Le choix entre un logiciel standard et un outil conçu pour votre activité se pose presque toujours en termes de budget d'acquisition. C'est la comparaison la moins pertinente. Ce qui décide, c'est l'écart entre ce que l'outil fait et ce que vous faites, et ce que cet écart coûte chaque semaine, indéfiniment.
Mesurer l'écart, pas la licence
Un logiciel qui couvre 90 % de votre besoin est excellent. Un logiciel qui en couvre 60 % vous condamne à des tableurs parallèles, des ressaisies et des contournements. Ces contournements ne coûtent rien à l'achat et beaucoup à l'usage : plusieurs heures par semaine, tous les mois, sur plusieurs années.
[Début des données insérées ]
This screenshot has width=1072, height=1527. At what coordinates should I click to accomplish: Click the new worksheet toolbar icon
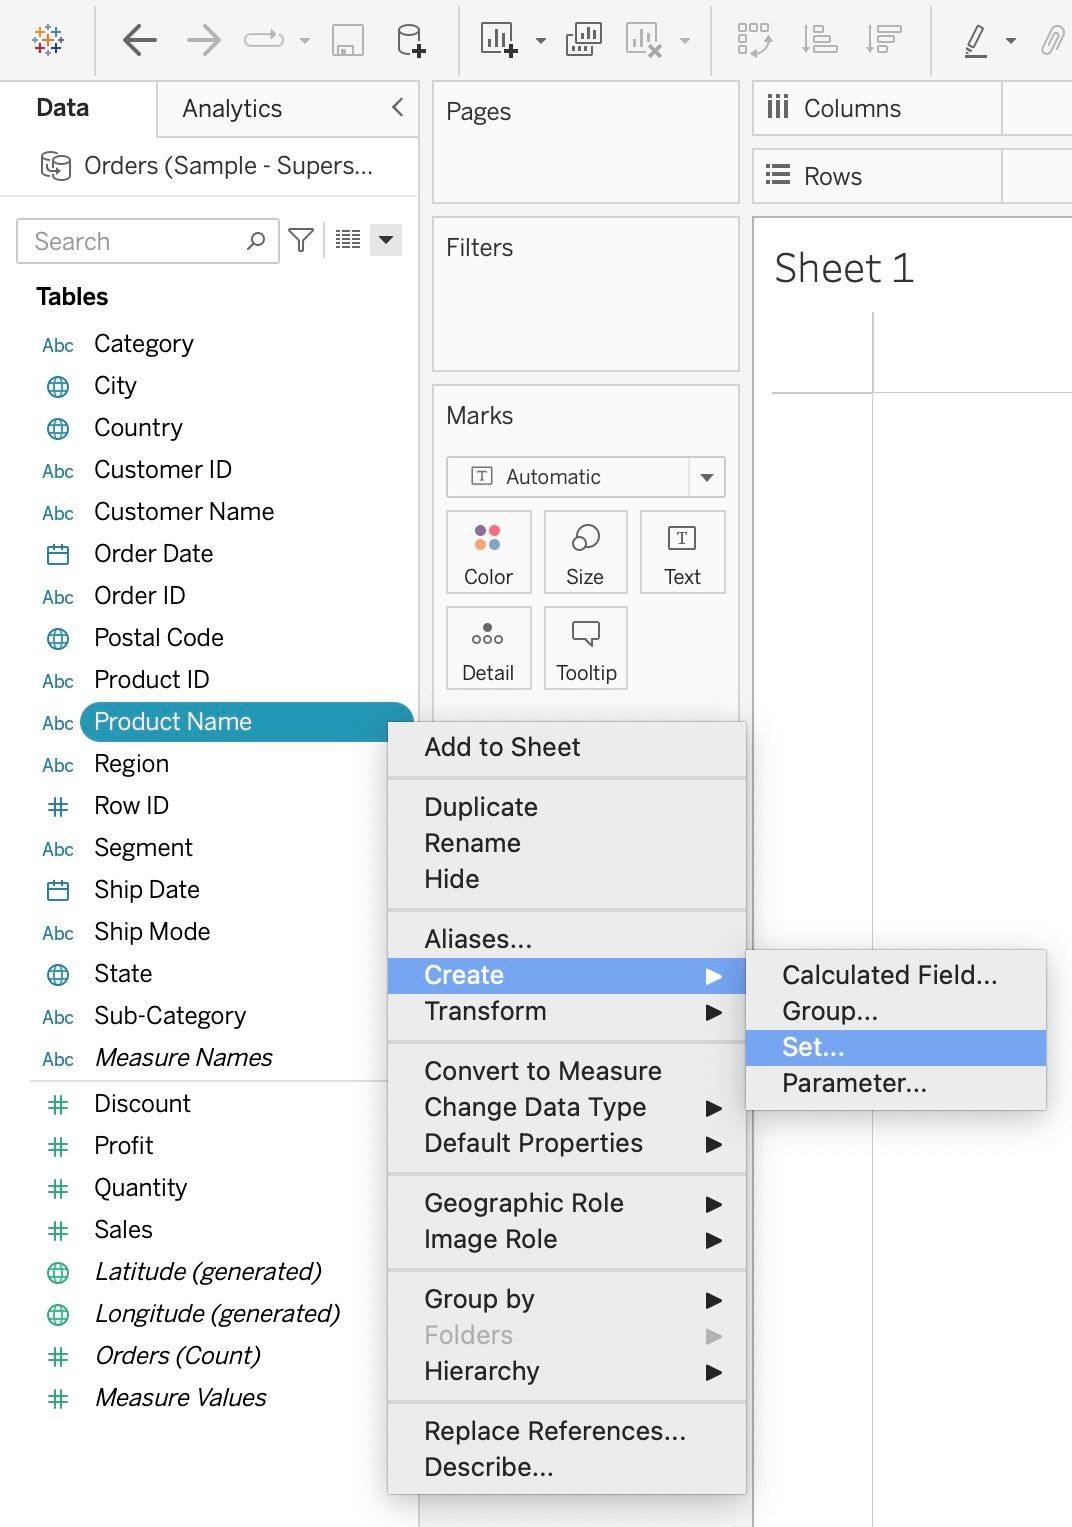click(499, 41)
Le tableur qui vit à côté du logiciel est la mesure exacte de ce qui ne va pas.
Les questions à poser avant de choisir
- Quelles sont les trois opérations que vous faites le plus souvent, et l'outil les traite-t-il en un écran ou en cinq ?
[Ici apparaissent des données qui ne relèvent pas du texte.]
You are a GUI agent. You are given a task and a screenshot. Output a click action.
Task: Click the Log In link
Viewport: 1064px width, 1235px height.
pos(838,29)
- Que se passe-t-il pour vos cas particuliers, ceux qui font 20 % du volume et 80 % des exceptions ?
- Pouvez-vous récupérer vos données, dans un format exploitable, sans dépendre de l'éditeur ?
- Combien de temps faut-il pour former quelqu'un de nouveau ?
Le piège de l'outil trop riche
Choisir un outil très complet « pour être tranquille » se paie en complexité : l'équipe n'utilise qu'une fraction des fonctions, la configuration devient un métier, et personne ne sait plus où se trouve l'information. Un outil qui fait exactement ce qu'il faut est presque toujours préférable à un outil qui fait tout.
Quand un outil dédié se justifie
Quand votre façon de travailler constitue un avantage concurrentiel, l'aligner sur un logiciel standard revient à effacer ce qui vous distingue. Quand le volume est important sur un processus très spécifique. Quand plusieurs outils doivent se parler et qu'aucun ne le fait nativement.
À l'inverse, pour la comptabilité, la paie ou la messagerie, le standard est presque toujours le bon choix : ces domaines sont normés, et l'originalité n'y apporte rien.
La solution intermédiaire, souvent la bonne
Garder les outils standards pour ce qui est normé, et construire une couche légère qui les relie et traite votre spécificité. On évite ainsi de reconstruire un logiciel comptable, et on supprime les ressaisies qui coûtent réellement du temps.
Concrètement
Comptez les heures passées chaque semaine à contourner vos outils actuels : ressaisies, tableurs de compensation, vérifications manuelles. Multipliez par cinquante. Ce chiffre, comparé au coût d'un outil adapté, tranche la question plus sûrement que n'importe quelle grille comparative.
Un logiciel ne coûte pas ce qu'il vaut. Il coûte ce qu'il vous oblige à faire à côté.